Reviews everything discussed, decided, built, and left pending — across the entire session.
2

Creates a handover file

Writes a structured handover document to daily/handovers/YYYY-MM-DD-topic.md.
3

Writes a task to your inbox

Adds a backlog entry to business/tasks/inbox.md so /pickup can find it automatically:
- [ ] [Handover] Topic description → [[daily/handovers/YYYY-MM-DD-topic]] (status: ready-to-continue)
4

Updates MEMORY.md

Adds a pointer to the new handover so it’s part of your vault’s persistent memory.

Handover document structure

Each handover file follows this template:
---
title: "Handover: [topic]"
created: YYYY-MM-DDTHH:MM:SS
status: in-progress | blocked | ready-to-continue
tags: [handover, topic]
---

# Handover: [Topic]

## TL;DR
[2-3 sentences: what was this session about, where did we stop, what's next]

## Session Summary
[What was accomplished — be specific with file paths and numbers]

## Decisions Made (SETTLED — do NOT re-ask)
| Decision | Answer | Why |
|----------|--------|-----|

## Current State
- Files created: [full paths]
- Files modified: [full paths]
- Tools installed: [with paths]
- Git status: [committed? pushed?]

## What's Next
1. [Step 1 — exactly what to do, which files to touch]
2. [Step 2]
3. [Step 3]

## Blockers / Open Questions
- [anything needing user input]

## Key File Locations
| What | Path |
|------|------|

## Commands to Verify State
\`\`\`bash
# Run these first to confirm nothing changed since handover
[commands]
\`\`\`

## Context the Next Session Needs
[User preferences, constraints, gotchas not captured elsewhere]

What /pickup does

When you start a new session and type /pickup, it scans business/tasks/inbox.md for unchecked [Handover] tasks. If it finds one, it loads the full handover document, runs the verification commands, presents a brief summary of where things stand, and immediately starts executing the next step — no setup needed on your end. If multiple handovers are pending, it shows you the list and asks which one to resume. Once all steps are complete, it marks the inbox task done:
- [x] [Handover] Topic description → [[daily/handovers/YYYY-MM-DD-topic]] ✅ YYYY-MM-DD
If new unfinished work emerged during the pickup session, it runs /handover again to keep the chain going.

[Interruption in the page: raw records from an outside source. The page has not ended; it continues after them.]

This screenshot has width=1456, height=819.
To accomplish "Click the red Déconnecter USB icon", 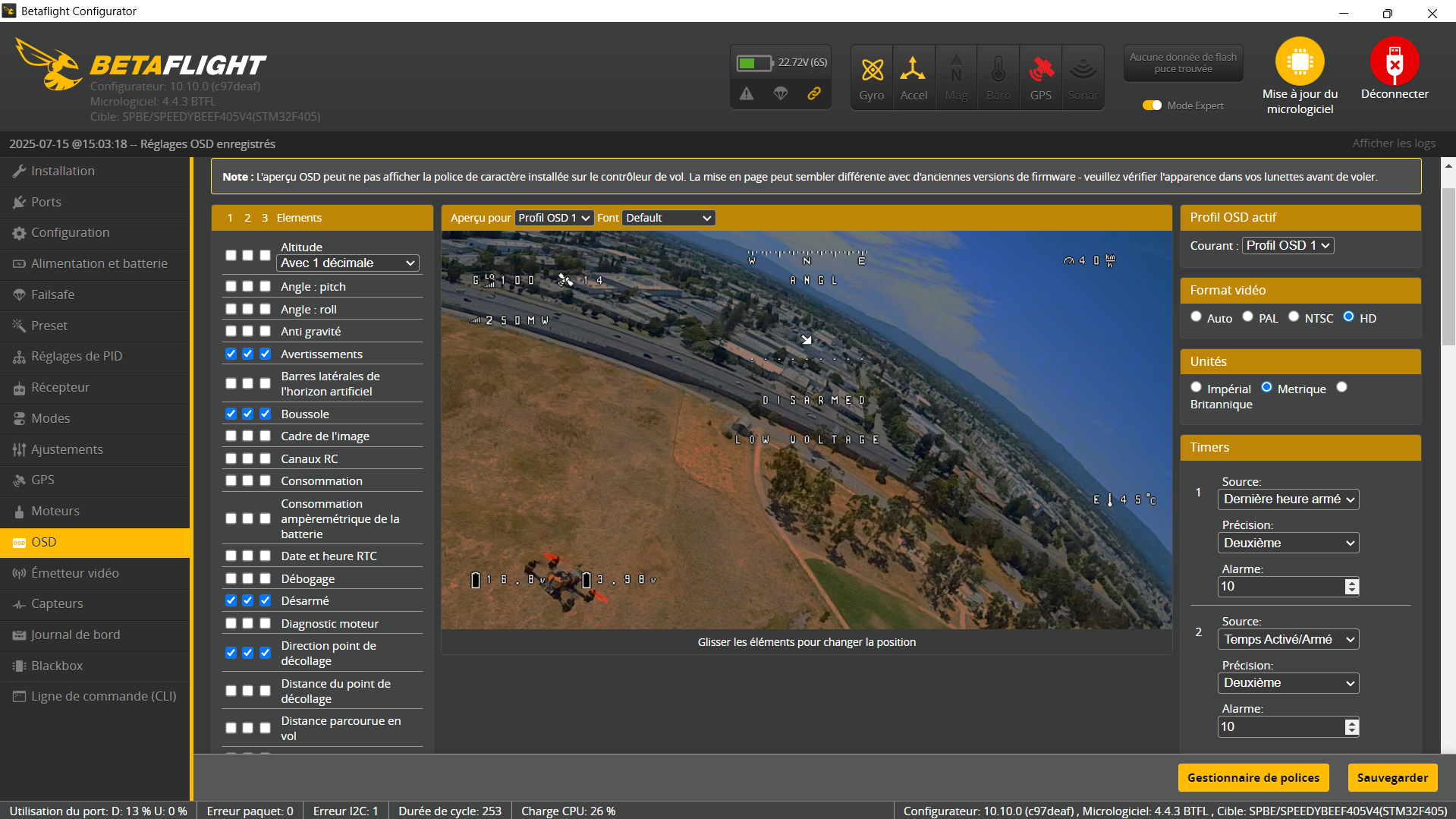I will click(1394, 61).
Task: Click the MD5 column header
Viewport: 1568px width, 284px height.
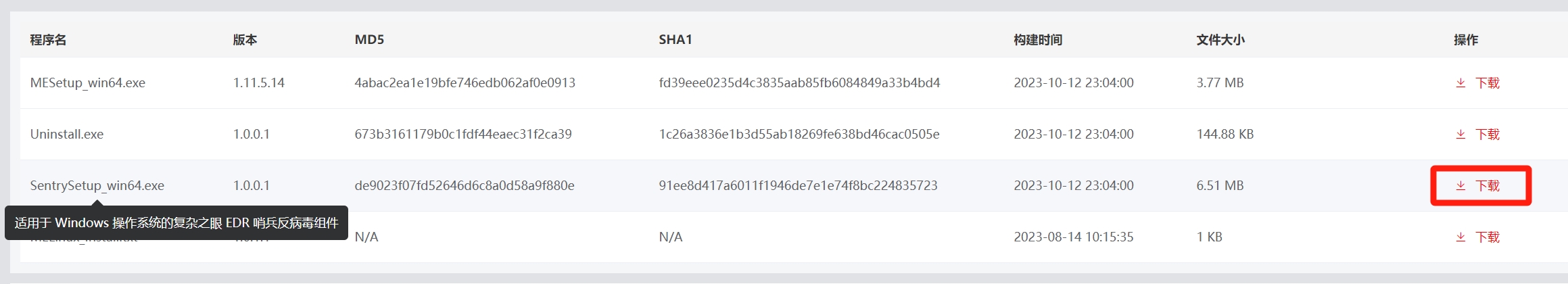Action: pos(369,40)
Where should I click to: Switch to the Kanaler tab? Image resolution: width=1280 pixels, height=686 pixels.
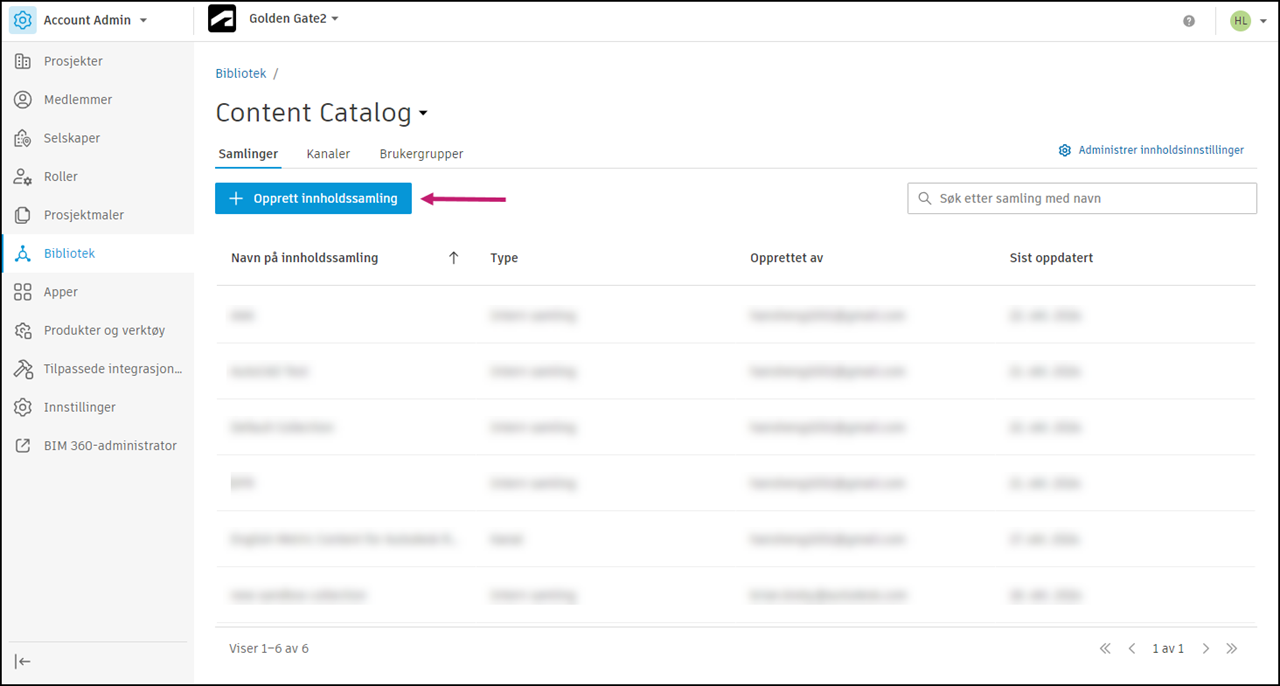328,154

Rules for effective handovers

  • Use absolute file paths only — the next session has no memory of “that file we were working on.” Every reference must be a full path.
  • Decisions marked SETTLED will not be re-asked — if something was confirmed and recorded in the “Decisions Made” table, the next session treats it as a requirement and moves on.
  • Always write to backlog — a handover file that isn’t linked from inbox.md won’t be found by /pickup. The vault is the task queue.
The handover + pickup loop is especially powerful for long, multi-session projects. Instead of spending 10 minutes re-establishing context at the start of each session, you drop straight into the work.